As a mother of two grown sons....and a grandmother of two gorgeous grandbabies...with a third one on the way, I very much enjoy reading your motherhood journey and have recommended your blog to my daughters-in-law. Your honesty is refreshing.
Take care,
Grammie
Posted by: grammie | July 28, 2008 at 01:11 PM
When we lost our babies, and I began to suspect I'd never birth a child (and I won't) I felt like the hugest failure. I think that's what it was for me, and the reason I never wanted to talk about it. I was surrounded by several incompetent people who should NEVER have had children, and I couldn't even pull it off. I felt like I was failing, and maybe like I'd been rejected...

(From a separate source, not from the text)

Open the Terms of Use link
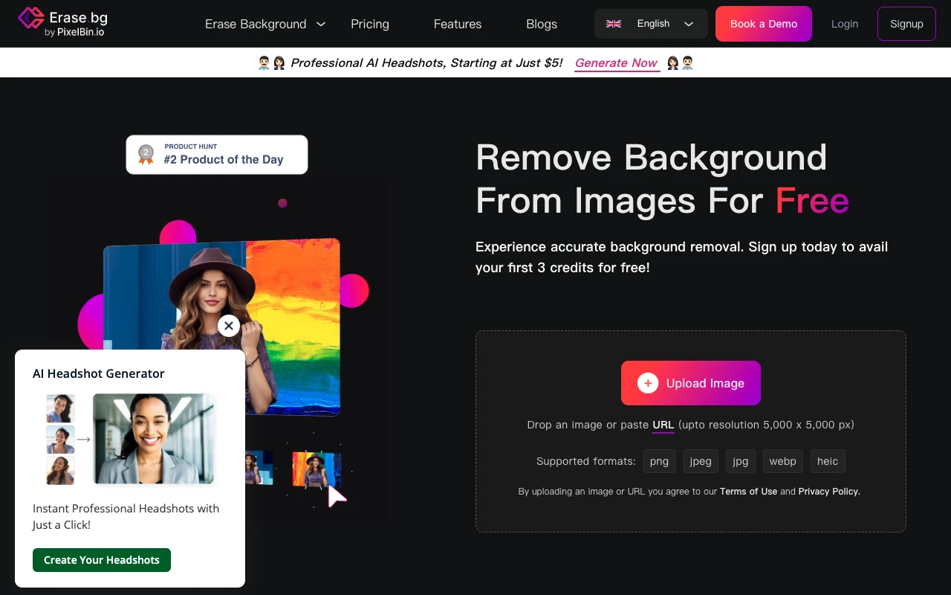 (748, 492)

I'm not saying it's the same for all women- but you are right. More women have gone through it that we, at first, realize
Posted by: misty | July 28, 2008 at 01:26 PM
Miscarriage is a secret club. One you never hope your friends will have to join. I didn't tell a lot of people in "real life" that I was pregnant. Actually, just one besides the hubs. And that's John Deere Mama and that's cuz she's observant and hella nosey and I can't lie to save my life. I lost my first baby at 8 weeks, after having seen the heartbeat on the screen the day before. Now we know there's something "wrong" with me that increases my risk of miscarriage and having "normal" babies, but I still miss that first little one and hope to see her (I thought she was a girl, but had no confirmation) one day. I think it's just too painful to talk about, so we don't. My mom didn't even know until after I had Addison. I tend to be pretty private IRL though, but my online friends held me up during that painful time. I still can't really talk about it without crying. Okay, I'm crying now. Thanks. That's twice today a blog has made me cry.

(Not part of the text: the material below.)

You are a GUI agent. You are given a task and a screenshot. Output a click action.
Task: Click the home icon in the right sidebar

Posted by: Debbie | July 28, 2008 at 04:46 PM
Beautiful post, girlie...my heart ached as I read your post. it brought back the pain like it was fresh again. Before my loss at 14 weeks, I was that girl that was insensitive and said stuff like "well, at least you have another child" or "you'll get pregnant again" and now, I tear up and hurt for that person. Although I completely felt a loss with my miscarriage, I am grateful that I now have insight to be there for anyone close to me that maybe I wasn't there for before...
I am becoming a huge fan of your blog...love it and have to have my daily dose! Thanks again for the great post.
Posted by: Kat | July 28, 2008 at 05:06 PM
I have had three misses and not one child so it is a taboo subject. Several of my so call friends are very ignorant at times. The comment that I have grown to hate and I mean HATE is "You'll never know what it feels like because you are not a mother." When they are talking about their kids. HELLO .. I just want to scream until I keel over. So kudos to you for you blog.